■ **Required work**
Your answer is the lines below, exactly, from the one that contains "Screen dimensions: 266x154" through the one that contains "Task: Click the camera snapshot icon", both included.

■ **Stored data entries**

______

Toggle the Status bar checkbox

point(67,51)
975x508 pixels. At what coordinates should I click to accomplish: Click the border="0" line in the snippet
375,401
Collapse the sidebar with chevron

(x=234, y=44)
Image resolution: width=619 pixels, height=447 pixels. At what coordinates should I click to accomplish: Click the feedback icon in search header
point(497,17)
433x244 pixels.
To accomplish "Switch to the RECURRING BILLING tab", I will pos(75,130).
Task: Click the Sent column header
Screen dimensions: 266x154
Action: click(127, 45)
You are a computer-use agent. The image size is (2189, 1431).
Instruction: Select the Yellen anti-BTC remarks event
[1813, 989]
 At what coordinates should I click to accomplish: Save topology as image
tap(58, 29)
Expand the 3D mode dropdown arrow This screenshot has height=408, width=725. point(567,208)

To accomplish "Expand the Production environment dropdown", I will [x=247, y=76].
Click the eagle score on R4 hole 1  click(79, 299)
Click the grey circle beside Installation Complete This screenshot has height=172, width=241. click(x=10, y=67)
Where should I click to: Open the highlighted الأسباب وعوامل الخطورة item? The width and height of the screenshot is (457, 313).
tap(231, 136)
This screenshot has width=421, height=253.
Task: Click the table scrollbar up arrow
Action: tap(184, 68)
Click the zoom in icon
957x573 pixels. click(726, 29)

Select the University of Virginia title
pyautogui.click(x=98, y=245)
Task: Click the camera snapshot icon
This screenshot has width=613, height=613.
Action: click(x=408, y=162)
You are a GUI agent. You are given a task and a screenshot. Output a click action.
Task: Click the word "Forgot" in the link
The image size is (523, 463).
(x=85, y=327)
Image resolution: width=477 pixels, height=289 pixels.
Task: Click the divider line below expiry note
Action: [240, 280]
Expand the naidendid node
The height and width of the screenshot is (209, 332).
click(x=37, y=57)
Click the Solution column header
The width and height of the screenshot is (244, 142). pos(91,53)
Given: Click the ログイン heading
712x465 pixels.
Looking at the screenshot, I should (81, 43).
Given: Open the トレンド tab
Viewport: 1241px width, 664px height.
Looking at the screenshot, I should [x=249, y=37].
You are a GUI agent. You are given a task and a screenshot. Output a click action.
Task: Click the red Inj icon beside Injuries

______

■ **Result**
Screen dimensions: 266x154
Action: click(127, 45)
You are a computer-use agent. The image size is (2189, 1431).
Instruction: Select the Yellen anti-BTC remarks event
[1813, 989]
 At what coordinates should I click to accomplish: Save topology as image
tap(58, 29)
Expand the 3D mode dropdown arrow This screenshot has height=408, width=725. point(567,208)

To accomplish "Expand the Production environment dropdown", I will [x=247, y=76].
Click the eagle score on R4 hole 1  click(79, 299)
Click the grey circle beside Installation Complete This screenshot has height=172, width=241. click(x=10, y=67)
Where should I click to: Open the highlighted الأسباب وعوامل الخطورة item? The width and height of the screenshot is (457, 313).
tap(231, 136)
This screenshot has width=421, height=253.
Task: Click the table scrollbar up arrow
Action: tap(184, 68)
Click the zoom in icon
957x573 pixels. click(726, 29)

Select the University of Virginia title
pyautogui.click(x=98, y=245)
Task: Click the camera snapshot icon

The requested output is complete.